Il explique que l’association demande d’abord aux donateurs de «laver les vêtements avant de les déposer», tandis que l’ONG compte procéder à «un deuxième lavage puis tri et stockage avant de distribuer». «Nous comptons aussi collaborer avec les autorités locales pour qu’elles nous assistent quant à la distribution des vêtements aux habitants des douars situés à Mirleft et impactés par la vague de froid», ajoute-t-il.

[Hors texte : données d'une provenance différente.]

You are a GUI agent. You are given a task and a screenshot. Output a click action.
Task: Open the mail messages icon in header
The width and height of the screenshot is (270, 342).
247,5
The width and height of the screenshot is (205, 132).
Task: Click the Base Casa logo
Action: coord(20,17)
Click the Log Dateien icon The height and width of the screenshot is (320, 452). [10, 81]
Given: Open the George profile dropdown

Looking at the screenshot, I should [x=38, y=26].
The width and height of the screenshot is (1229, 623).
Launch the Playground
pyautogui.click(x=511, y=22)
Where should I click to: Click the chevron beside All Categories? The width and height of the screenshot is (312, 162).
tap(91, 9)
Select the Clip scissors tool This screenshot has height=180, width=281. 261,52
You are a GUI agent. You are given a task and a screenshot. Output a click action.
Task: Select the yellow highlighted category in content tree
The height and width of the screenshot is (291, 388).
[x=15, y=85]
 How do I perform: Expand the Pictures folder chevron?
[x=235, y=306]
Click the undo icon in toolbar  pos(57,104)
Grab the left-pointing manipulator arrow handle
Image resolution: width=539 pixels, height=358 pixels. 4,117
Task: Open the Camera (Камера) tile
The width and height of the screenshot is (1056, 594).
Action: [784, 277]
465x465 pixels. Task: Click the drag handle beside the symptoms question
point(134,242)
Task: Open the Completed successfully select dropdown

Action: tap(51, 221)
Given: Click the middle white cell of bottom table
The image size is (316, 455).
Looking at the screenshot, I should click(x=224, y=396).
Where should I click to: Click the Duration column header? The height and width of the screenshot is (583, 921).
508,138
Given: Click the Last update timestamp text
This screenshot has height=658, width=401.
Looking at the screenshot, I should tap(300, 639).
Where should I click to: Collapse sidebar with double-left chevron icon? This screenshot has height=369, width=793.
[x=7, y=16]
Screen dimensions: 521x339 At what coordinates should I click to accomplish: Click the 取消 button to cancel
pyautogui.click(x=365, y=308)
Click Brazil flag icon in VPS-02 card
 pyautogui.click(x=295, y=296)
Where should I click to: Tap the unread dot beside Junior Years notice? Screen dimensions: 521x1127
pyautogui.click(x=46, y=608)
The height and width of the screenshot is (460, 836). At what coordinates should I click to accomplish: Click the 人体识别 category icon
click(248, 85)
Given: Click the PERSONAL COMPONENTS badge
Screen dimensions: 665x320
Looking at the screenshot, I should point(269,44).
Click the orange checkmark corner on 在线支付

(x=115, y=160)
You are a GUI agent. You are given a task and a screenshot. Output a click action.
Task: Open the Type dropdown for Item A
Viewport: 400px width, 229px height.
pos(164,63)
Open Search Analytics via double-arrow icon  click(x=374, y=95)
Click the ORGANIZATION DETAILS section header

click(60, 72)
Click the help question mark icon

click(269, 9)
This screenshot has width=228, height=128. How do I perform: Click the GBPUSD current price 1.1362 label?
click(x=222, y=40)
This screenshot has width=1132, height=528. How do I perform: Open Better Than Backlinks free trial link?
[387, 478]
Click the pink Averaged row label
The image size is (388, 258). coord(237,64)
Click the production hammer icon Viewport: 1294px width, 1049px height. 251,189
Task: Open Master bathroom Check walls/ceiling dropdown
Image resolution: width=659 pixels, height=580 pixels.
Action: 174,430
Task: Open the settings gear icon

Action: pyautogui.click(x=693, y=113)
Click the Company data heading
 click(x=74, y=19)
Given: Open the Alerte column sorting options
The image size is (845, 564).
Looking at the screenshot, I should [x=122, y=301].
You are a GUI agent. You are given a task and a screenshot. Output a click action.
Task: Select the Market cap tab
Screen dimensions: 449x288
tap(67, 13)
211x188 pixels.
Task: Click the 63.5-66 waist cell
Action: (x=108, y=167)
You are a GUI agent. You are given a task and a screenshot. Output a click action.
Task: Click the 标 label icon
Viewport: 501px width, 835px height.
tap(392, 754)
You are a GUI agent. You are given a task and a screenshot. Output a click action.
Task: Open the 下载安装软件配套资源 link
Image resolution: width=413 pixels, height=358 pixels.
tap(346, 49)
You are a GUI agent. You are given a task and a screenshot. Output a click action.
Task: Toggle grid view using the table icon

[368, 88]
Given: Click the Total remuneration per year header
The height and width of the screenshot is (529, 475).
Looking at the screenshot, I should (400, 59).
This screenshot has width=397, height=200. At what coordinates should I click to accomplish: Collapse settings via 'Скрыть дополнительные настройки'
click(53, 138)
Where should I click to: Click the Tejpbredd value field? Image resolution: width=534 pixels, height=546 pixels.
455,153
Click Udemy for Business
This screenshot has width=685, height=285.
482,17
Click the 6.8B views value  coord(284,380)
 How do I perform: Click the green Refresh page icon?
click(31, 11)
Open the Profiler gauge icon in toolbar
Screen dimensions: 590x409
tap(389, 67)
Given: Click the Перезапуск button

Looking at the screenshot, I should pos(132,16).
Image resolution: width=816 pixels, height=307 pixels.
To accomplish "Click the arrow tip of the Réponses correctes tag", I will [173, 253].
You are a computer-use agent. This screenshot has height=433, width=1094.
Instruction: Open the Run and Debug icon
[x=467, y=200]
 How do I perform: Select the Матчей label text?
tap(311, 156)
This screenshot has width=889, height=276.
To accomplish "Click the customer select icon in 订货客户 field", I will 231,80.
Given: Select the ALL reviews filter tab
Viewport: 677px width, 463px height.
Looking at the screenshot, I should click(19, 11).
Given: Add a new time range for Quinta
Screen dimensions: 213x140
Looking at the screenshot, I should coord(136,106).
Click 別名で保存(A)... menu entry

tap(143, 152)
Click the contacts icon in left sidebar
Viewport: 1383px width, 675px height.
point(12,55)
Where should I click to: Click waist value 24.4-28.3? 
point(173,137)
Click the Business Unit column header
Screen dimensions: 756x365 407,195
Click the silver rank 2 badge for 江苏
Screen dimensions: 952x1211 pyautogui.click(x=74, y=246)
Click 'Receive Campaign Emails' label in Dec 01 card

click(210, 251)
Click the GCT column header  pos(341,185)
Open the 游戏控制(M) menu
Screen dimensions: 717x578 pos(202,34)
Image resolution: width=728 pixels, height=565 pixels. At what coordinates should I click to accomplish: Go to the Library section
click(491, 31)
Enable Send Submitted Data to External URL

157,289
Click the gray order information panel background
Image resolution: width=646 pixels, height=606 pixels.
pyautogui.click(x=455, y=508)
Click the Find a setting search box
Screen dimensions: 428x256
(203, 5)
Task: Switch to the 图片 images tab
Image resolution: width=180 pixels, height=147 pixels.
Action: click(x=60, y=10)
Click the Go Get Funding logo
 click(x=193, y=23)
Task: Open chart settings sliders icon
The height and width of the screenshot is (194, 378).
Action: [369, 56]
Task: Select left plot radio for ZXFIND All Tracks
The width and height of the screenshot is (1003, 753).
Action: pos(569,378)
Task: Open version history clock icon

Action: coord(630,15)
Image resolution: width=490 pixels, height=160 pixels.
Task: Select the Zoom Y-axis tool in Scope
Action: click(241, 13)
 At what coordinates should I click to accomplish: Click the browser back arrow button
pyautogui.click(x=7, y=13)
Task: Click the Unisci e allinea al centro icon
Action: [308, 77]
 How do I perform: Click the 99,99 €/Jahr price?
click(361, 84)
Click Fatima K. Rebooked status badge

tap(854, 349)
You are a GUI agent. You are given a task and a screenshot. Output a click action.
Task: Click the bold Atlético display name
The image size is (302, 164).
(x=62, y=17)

Pour sa part, l’association Al Ofoq pour les actions sociales et culturelles et le développement humain indique qu’elle élargira sa cible cette année. «Nous visons une région par an, depuis quatre ans. Cette année, avec la crise et ses impacts, nous avons décidé de cibler trois régions : Tazart, dans la province d'Al Haouz, Ait Oumdiss près de Demnate ainsi que Zaouiat Ahansal, dans la province d’Azilal. Au total, 14 douars seront ciblés», déclare son président, Boubker Bennani.  

Cette année aussi, des mesures exceptionnelles sont prises par cette ONG. «Nous avons demandé aux donateurs de bien laver les vêtements avant de les mettre dans des sachets fermés», ajoute-t-il. «Nous stockons ces sachets car d’après les études scientifiques, le virus peut survivre sur les surfaces et les vêtements au maximum 9 jours. Ainsi, la collecte sera arrêtée 10 jours avant la distribution. Nous avons aussi commandé des désinfectants pour les amener avec nous», précise l'associatif.

De plus, avec une autre ONG locale, l’association compte désinfecter les vêtements à nouveau sur place et ne procéder à leur distribution «qu’après trois jours» pour s’assurer qu’ils ne constitueront pas un facteur d’infection. «La pandémie a eu un effet positif sur nos campagnes depuis son début, car les gens font de plus en plus preuve solidarité avec les familles nécessiteuses et celles des régions reculées», conclut-il avec une note d'espoir.